In addition, the petroleum industry requires very strict dimensions and weight requirements, which are obviously in conflict with the mechanical strength, performance and wear and abrasion resistance that are also required for such pumps.

There are now numerous pumps known that need to be improved.

A pump of this type consists schematically of a "drive end" and a "fluid end". The drive end includes all those elements necessary for the piston displacement and the piston. The fluid end is a high pressure end, which schematically consists of a body which forms the piston chamber with its inlet valve and outlet valve and a fluid discharge element.

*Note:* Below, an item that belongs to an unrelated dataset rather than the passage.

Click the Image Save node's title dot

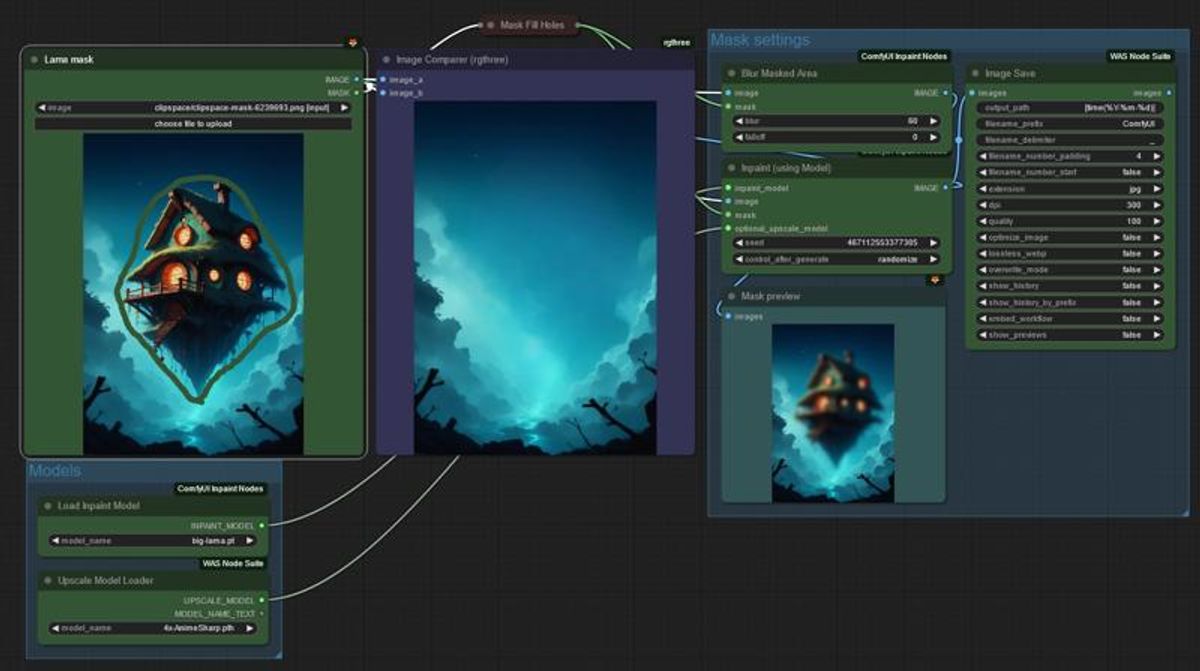tap(975, 74)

In conventional pumps, the chamber comprises one (or more) inlet valve(s) and one (or more) outlet valve(s).

Generally, these valves are located at the end of the chamber opposite the free end of the piston.

The structure and operation of such pumps are very well known in the technology.

An arrangement called "inline" is also known. The present invention is a significant improvement on such a type of "inline" fluid end.

Figure 1 shows "inline" fluid ends according to the prior art. Figure 2 shows a preferred embodiment of the invention.

The "inline" pump according to the prior art (Fig. 1) comprises a high pressure body (9), a high pressure chamber (2) and a solid piston (8). The body and the piston have an insert seal (7) which is to be exposed to the high pressure of the chamber (2).

For simplicity, the drive end of the pump is not shown.

The fluid end comprises an inlet valve (1) in the form of a ring, mounted on a return spring at the end of the chamber closest to the piston, and an outlet valve (3) also mounted on a return spring (4). The outlet valve is arranged at the other end of the chamber (2) and can tightly close this end.

When the piston moves in the direction (A) from the inlet, the fluid is drawn by suction in a known manner through the inlet pipes (6). These pipes comprise an annular bead to distribute the fluid symmetrically. The valve (1) is pushed back and does not oppose the fluid inlet. When the piston starts to push, the chamber (2) is then filled with the fluid which is retained by the valve (3) which is pushed onto its seat (10) by the spring (4).

When the piston pushes back in direction (D), the valve (1) is closed, the fluid is compressed in the chamber (2), the valve (3) is opened and the fluid is expelled through the discharge pipe (11).

This type of "inline" fluid end has two disadvantages. On the one hand, the seal (7) cannot withstand the high pressure at all or only poorly, which is a serious problem. On the other hand, the fluid circulation at the inlet to the pipes (6) is highly abrasive and there is a risk that mechanical breakage occurs particularly in the area (12). Finally, the fluid is supplied in the direction (A) and expelled in the opposite direction (D), which is detrimental to the pump performance. According to the present invention, the piston itself is modified and cooperates with an "inline" fluid end (Fig. 2).

The device according to the invention comprises a high-pressure fluid end body (21), a low-pressure body (22) which, together with the piston (16), delimits a low-pressure chamber (24), a fluid inlet pipe (26) and a discharge pipe (20).

The high-pressure body (21) defines a high-pressure chamber (13) together with the piston (16).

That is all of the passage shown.